Im zweiten Spielabschnitt läuft Union zunächst unverändert auf, während die Hausherren auf vielen Positionen wild durchrotieren. Dennoch gelingt dem Außenseiter in der 55. Minute die erneute Führung. Gschweidl trifft aus dem Rückraum, nachdem ein Spieler Wolfsbergs bis zur Grundlinie durchgedrungen war und den Ball mustergültig zurückgespielt hatte. Die schnellen und technisch versierten Flügelspieler Hartel und Gogia drücken dem Spiel nach dem Gegentor aber immer mehr ihren Stempel auf und bringen die Gastgeber das eine oder andere Mal in Schwierigkeiten. Schnell zahlt sich der wachsende Druck aus und Hartel kann das Spiel nach gut einer Stunde wieder egalisieren. Nach dem 3:2 durch Fürstner in der 64. Minute tauscht auch Union auf neun Positionen, was einen kleinen Bruch im Spiel zur Folge hat.

Ein deutlich betrunkener Fan des WAC, Phänotyp „Waldschrat“, fühlt sich derweil von Schiedsrichter Krassnitzer verschaukelt. „Schiedsrichter, schwarze Mafia!“ blökt er gefühlt 400 Mal durch das Lavanttal, während die in jeglicher Hinsicht üppig ausgestattete Schankwirtin mit einem Tablett voller Bier über die Tribüne stolziert und den Krakeeler so dann und wann wenigstens für wenige Minuten zum Schweigen bringt. Als das nächste Bier geleert ist, ändert sich der Text. „Marcel, Ausgleiiiiiich! (3x)“ wird nun zum Dauerbrenner inklusive Einsatz einer Holzrassel, der so lange zum Besten gegeben wird, bis Cihan Karahman nach einem Torwartfehler in der 83. Minute das Spiel mit dem Treffer zum 4:2 entscheidet. Da verliert dann auch der eingefleischte Fan den Glauben in den eingewechselten Marcel Monsberger.

■ BEREITGESTELLTE DATENSÄTZE ■
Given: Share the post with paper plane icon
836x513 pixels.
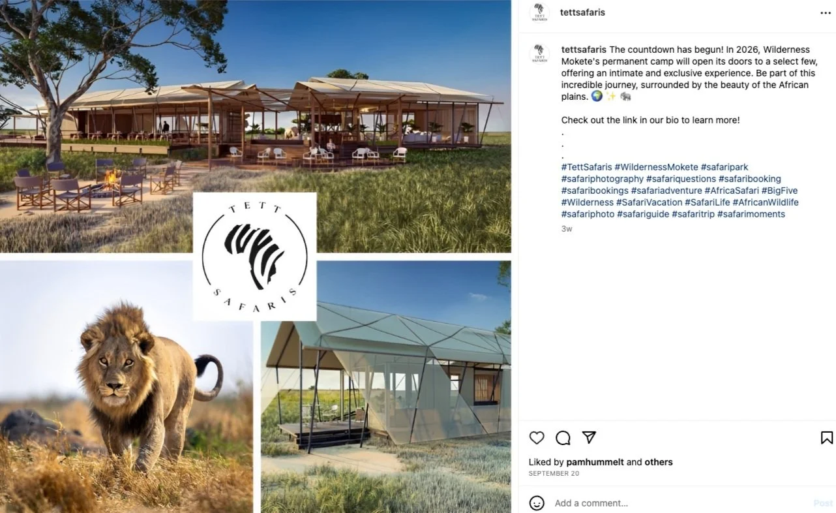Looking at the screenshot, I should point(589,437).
* * *
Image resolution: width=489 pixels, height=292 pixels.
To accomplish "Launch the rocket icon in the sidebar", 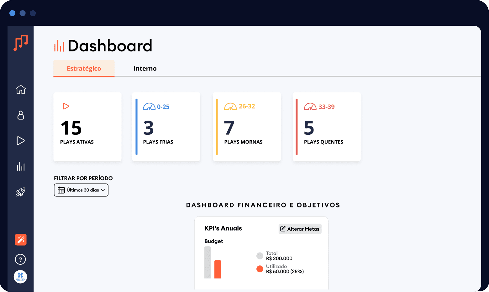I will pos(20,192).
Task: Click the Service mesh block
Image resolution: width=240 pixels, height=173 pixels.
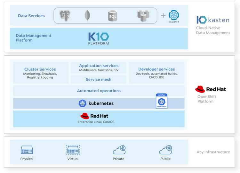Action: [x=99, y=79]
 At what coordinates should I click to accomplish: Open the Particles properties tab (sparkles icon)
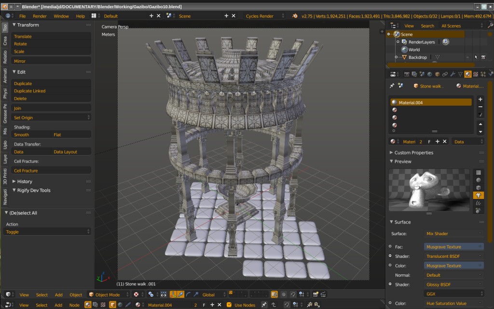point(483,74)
...
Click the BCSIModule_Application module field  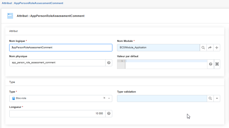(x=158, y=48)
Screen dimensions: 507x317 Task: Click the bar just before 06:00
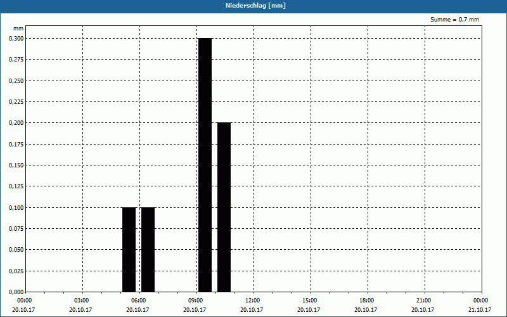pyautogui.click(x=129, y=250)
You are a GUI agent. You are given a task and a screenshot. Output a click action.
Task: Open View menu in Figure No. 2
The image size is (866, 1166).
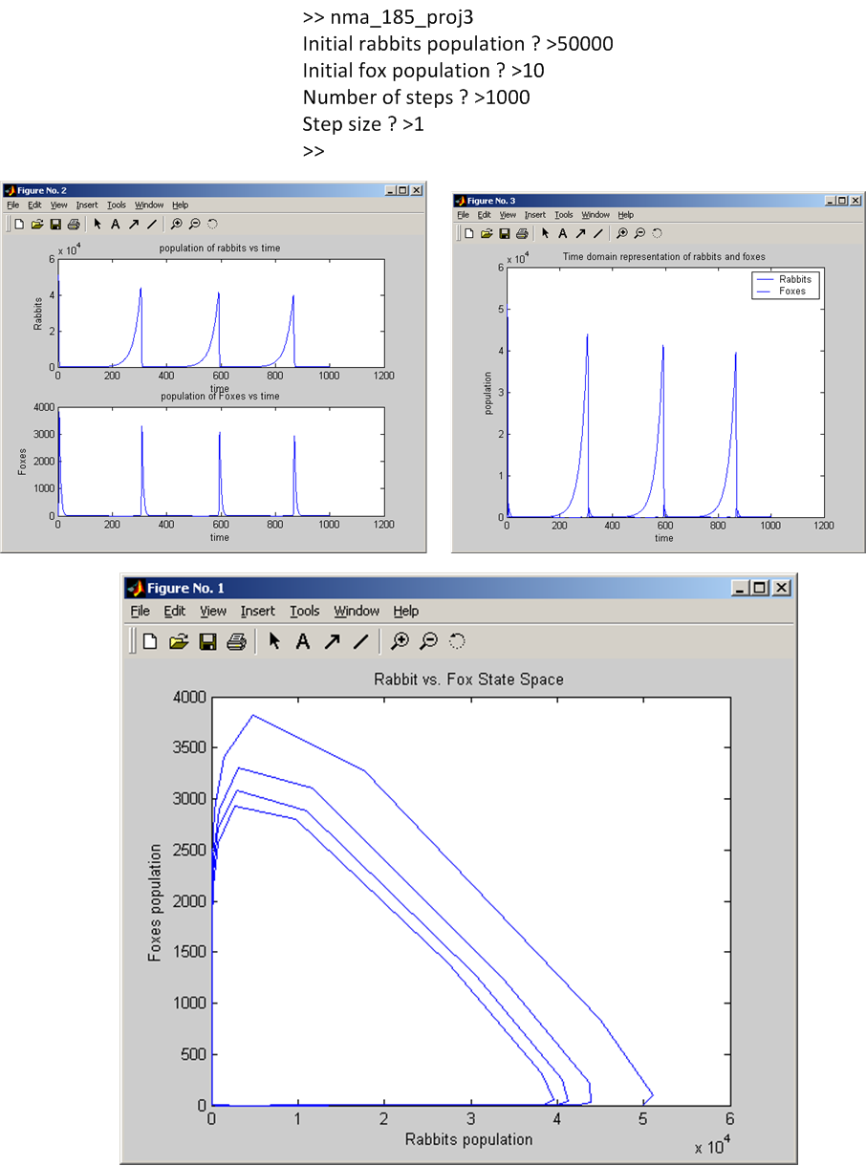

■ AUFGABE ■
Bearbeite im Spielbericht den Abschnitt von „Im zweiten Spielabschnitt“ bis „zur Folge hat.“ und setze dabei „Underdog“ anstelle von „Außenseiter“ ein.

■ SCHRIFTLICHE ANTWORT ■
Im zweiten Spielabschnitt läuft Union zunächst unverändert auf, während die Hausherren auf vielen Positionen wild durchrotieren. Dennoch gelingt dem Underdog in der 55. Minute die erneute Führung. Gschweidl trifft aus dem Rückraum, nachdem ein Spieler Wolfsbergs bis zur Grundlinie durchgedrungen war und den Ball mustergültig zurückgespielt hatte. Die schnellen und technisch versierten Flügelspieler Hartel und Gogia drücken dem Spiel nach dem Gegentor aber immer mehr ihren Stempel auf und bringen die Gastgeber das eine oder andere Mal in Schwierigkeiten. Schnell zahlt sich der wachsende Druck aus und Hartel kann das Spiel nach gut einer Stunde wieder egalisieren. Nach dem 3:2 durch Fürstner in der 64. Minute tauscht auch Union auf neun Positionen, was einen kleinen Bruch im Spiel zur Folge hat.